== TEXT ==
★ ★ ★ ★ ★

The name of the first one is a ten knot very hard to remove from your string as it has to be shaved or untied a half knot at a time, also that knot can move. If you get ahold of winners choice they have a recomended knot that is close to the second knot shown but to start it you wind between the seperated strands and then wind around seperated strands, when you wind around them it locks in the tag end then you wrap up one of the sepreated strands wind around the peep then down the other side and whip finish at the end


----------



## jjohnson

Have had great results doing it this way. I usually tie it in something like the first pic until I shoot a hundred or so arrows. Then I will re-tie it like this:










http://www.archerytalk.com/vb/showthread.php?t=430921

This takes a little more time but it's guaranteed not to move.


----------



## leadsled

*peep*

Thanks Just_1_More for the great video.

Your method is much simpler than the way I used to do it. I tried your method recently on a new bow, and it worked great.


----------



## Wishbone

Anybody else have a new trick way to tie a peep ???


----------



## rocklocker2

*knots*

I tie in my peep with dental floss and the i use a barrel knot above an below.barrel knot is the same one used to make a slip float knot on a fishing line.it can be moved if needed but if tight it wont slip on its own.and i darken the lighter strand below the peep with magic marker.takes out the blur and you can see if anything has moved


----------



## HeadHunter

Bow Walker said:


> That's Le Earl tying one of the best knots to be found - both for peeps and for knocing points.

★ ★ ★ ★ ★

List, in order, every username that heads a post in the forum thread above about tying in a peep.

== EXTRACTED ENTRIES ==
★ ★ ★ ★ ★

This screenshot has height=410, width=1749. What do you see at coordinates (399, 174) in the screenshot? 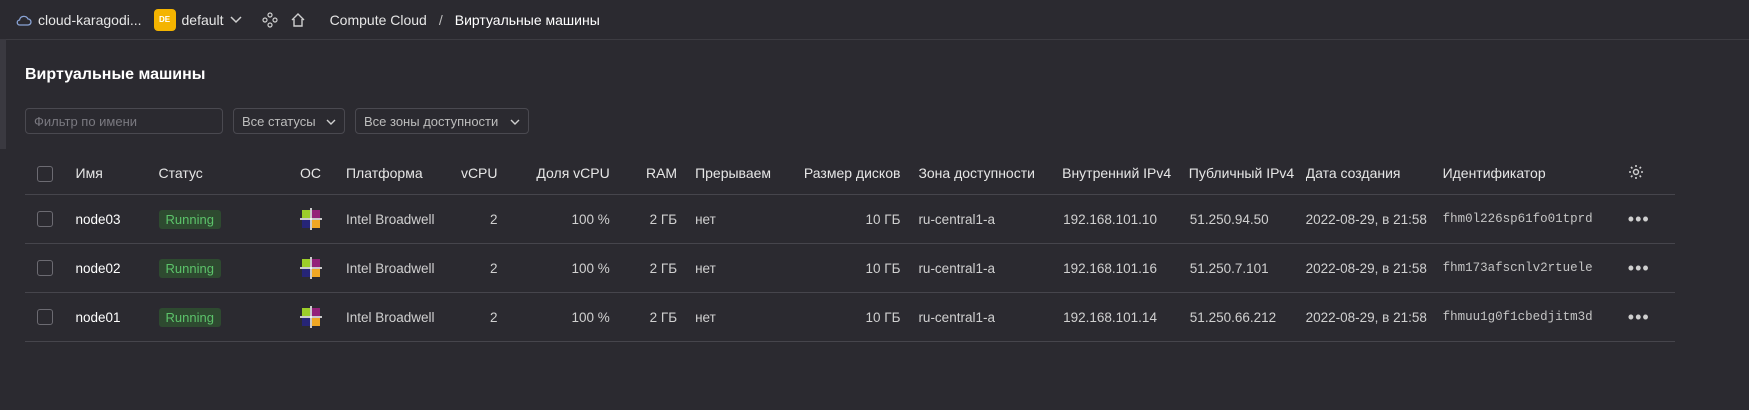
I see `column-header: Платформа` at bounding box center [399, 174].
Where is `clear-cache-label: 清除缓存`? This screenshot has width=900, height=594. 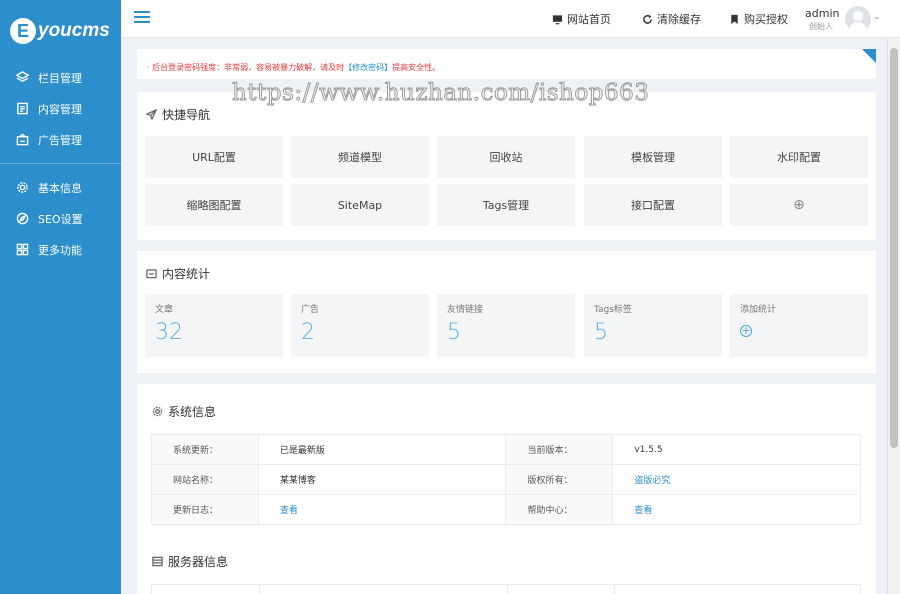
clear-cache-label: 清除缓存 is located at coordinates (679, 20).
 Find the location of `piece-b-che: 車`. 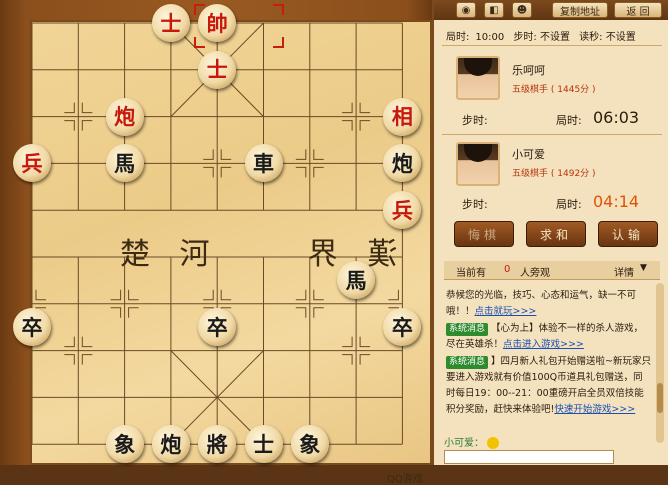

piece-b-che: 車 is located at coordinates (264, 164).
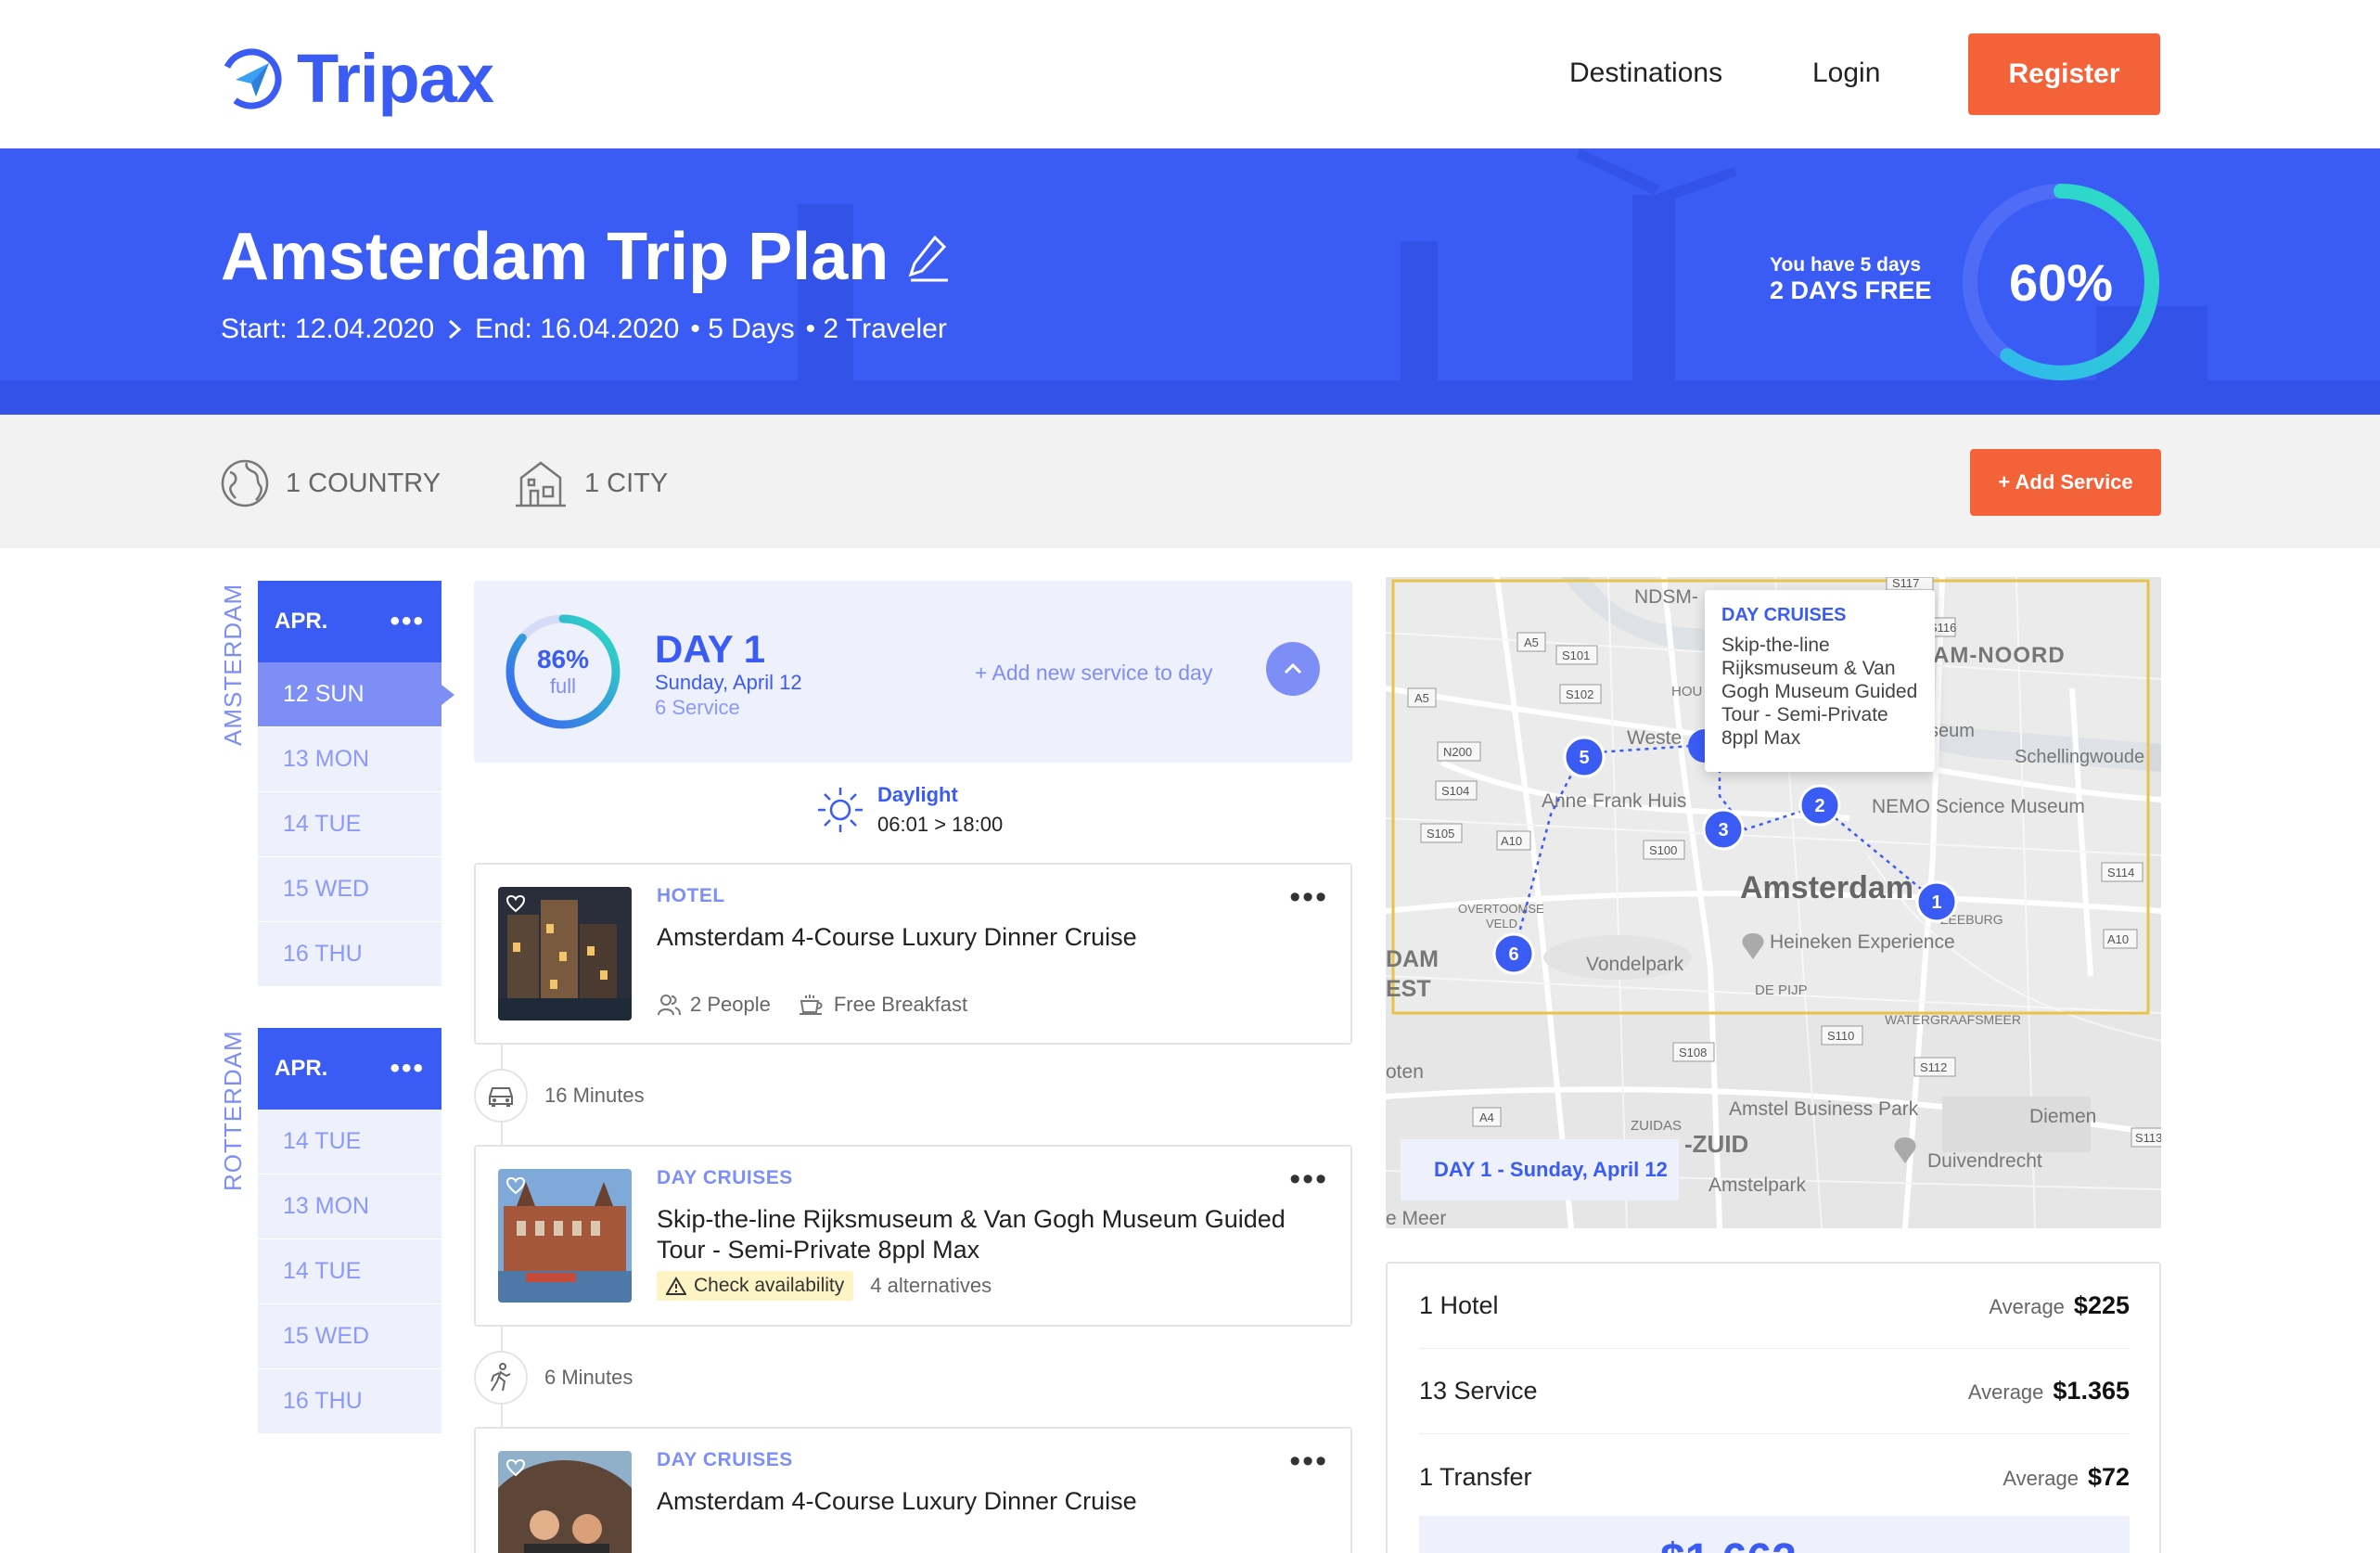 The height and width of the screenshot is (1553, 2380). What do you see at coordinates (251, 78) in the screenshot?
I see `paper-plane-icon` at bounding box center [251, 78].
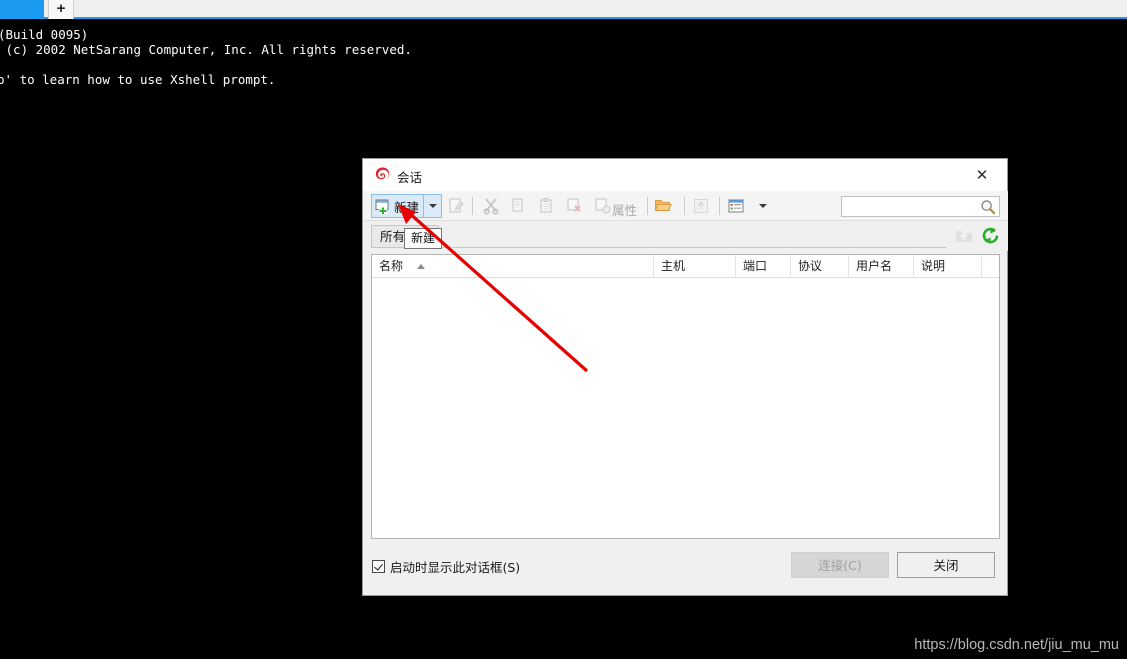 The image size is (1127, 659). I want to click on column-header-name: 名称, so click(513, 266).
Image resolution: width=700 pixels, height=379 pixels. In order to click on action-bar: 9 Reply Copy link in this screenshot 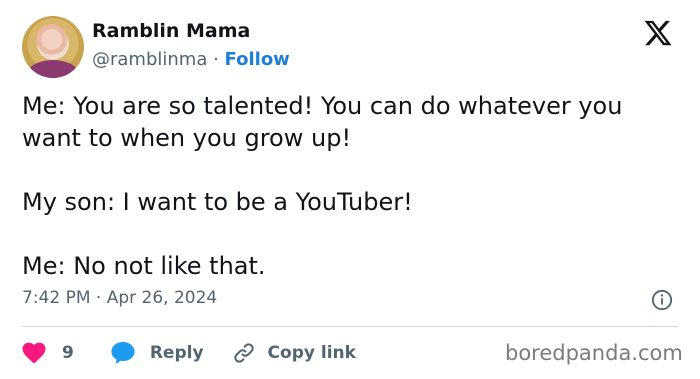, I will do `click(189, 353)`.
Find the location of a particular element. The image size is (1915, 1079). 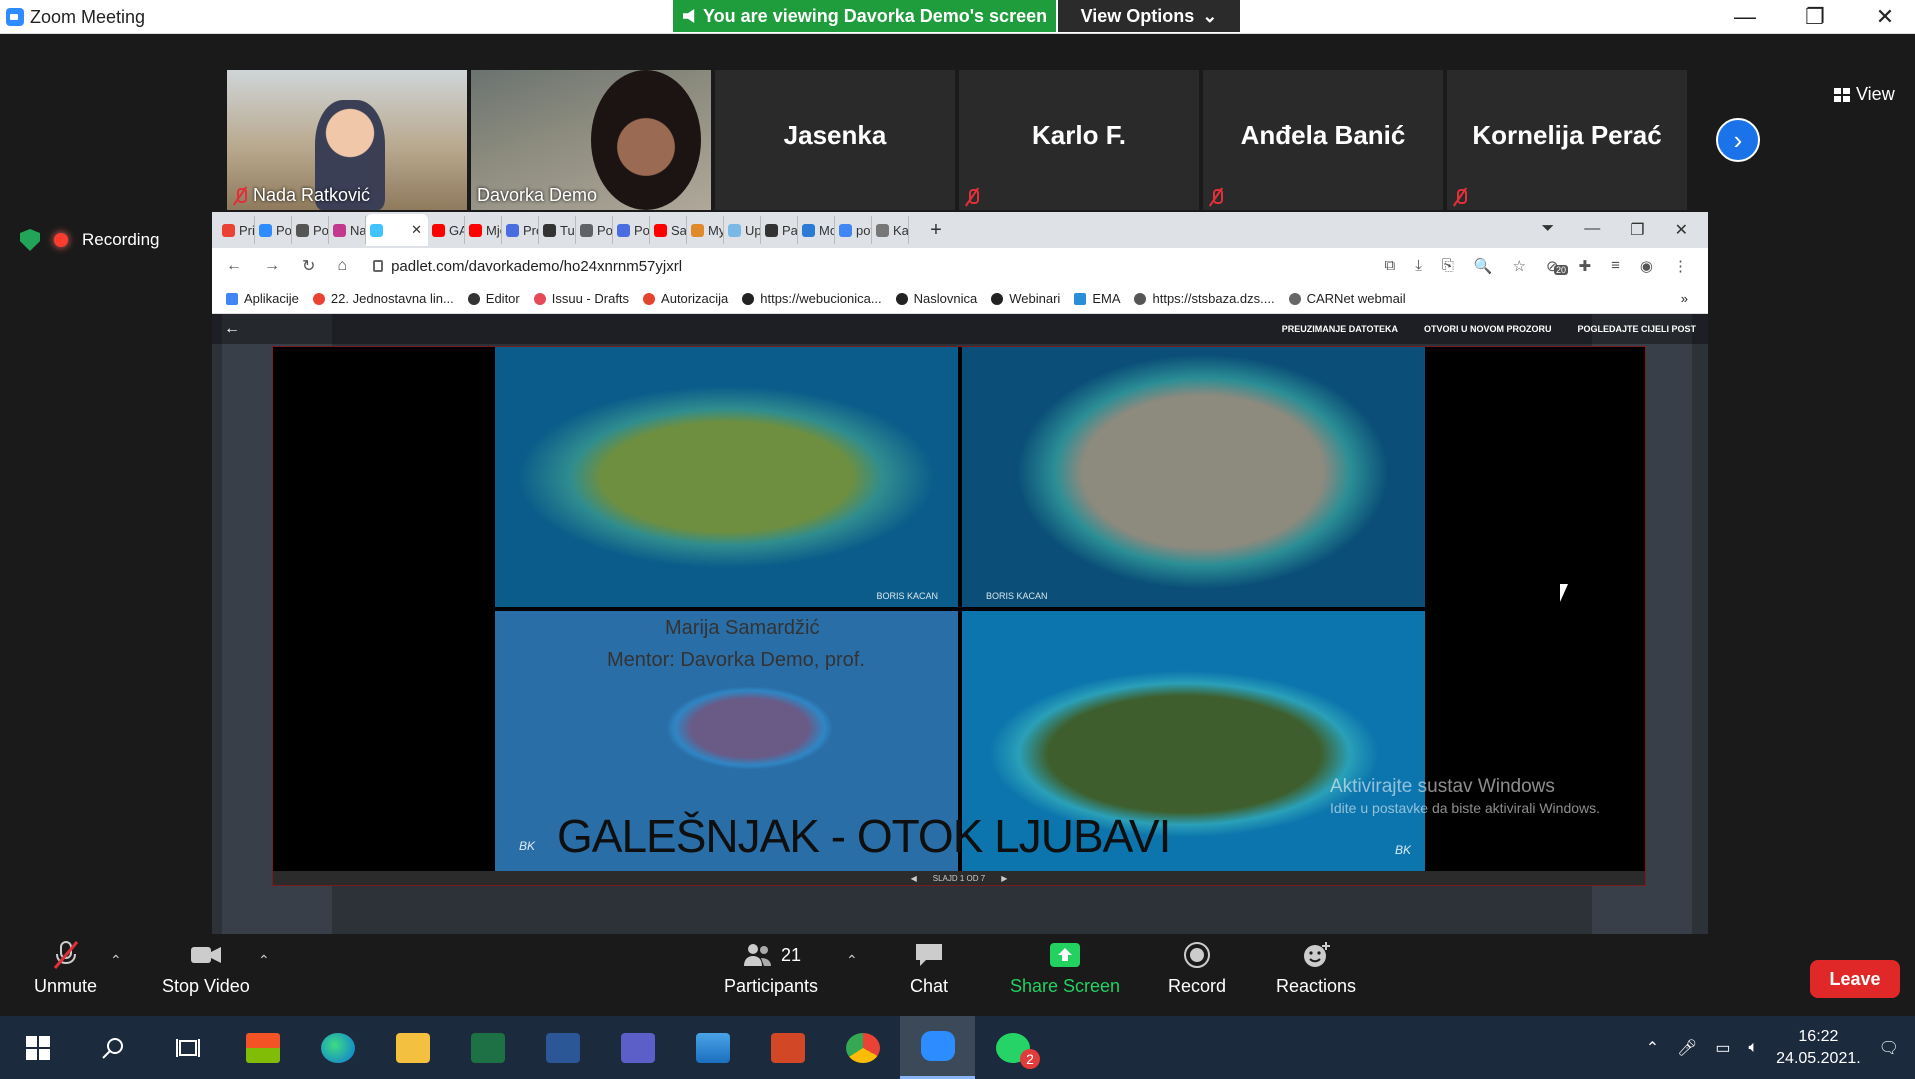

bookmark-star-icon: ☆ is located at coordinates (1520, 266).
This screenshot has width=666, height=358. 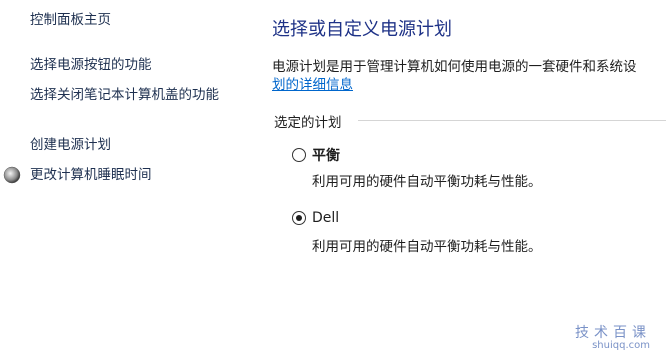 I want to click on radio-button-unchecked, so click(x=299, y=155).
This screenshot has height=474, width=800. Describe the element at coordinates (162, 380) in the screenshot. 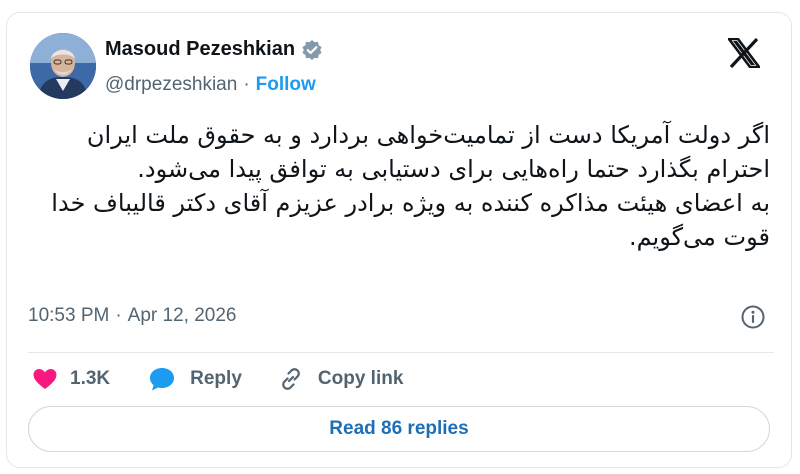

★ ★ ★ ★ ★

== EXERCISE OUTPUT ==
jjohnson, leadsled, Wishbone, rocklocker2, HeadHunter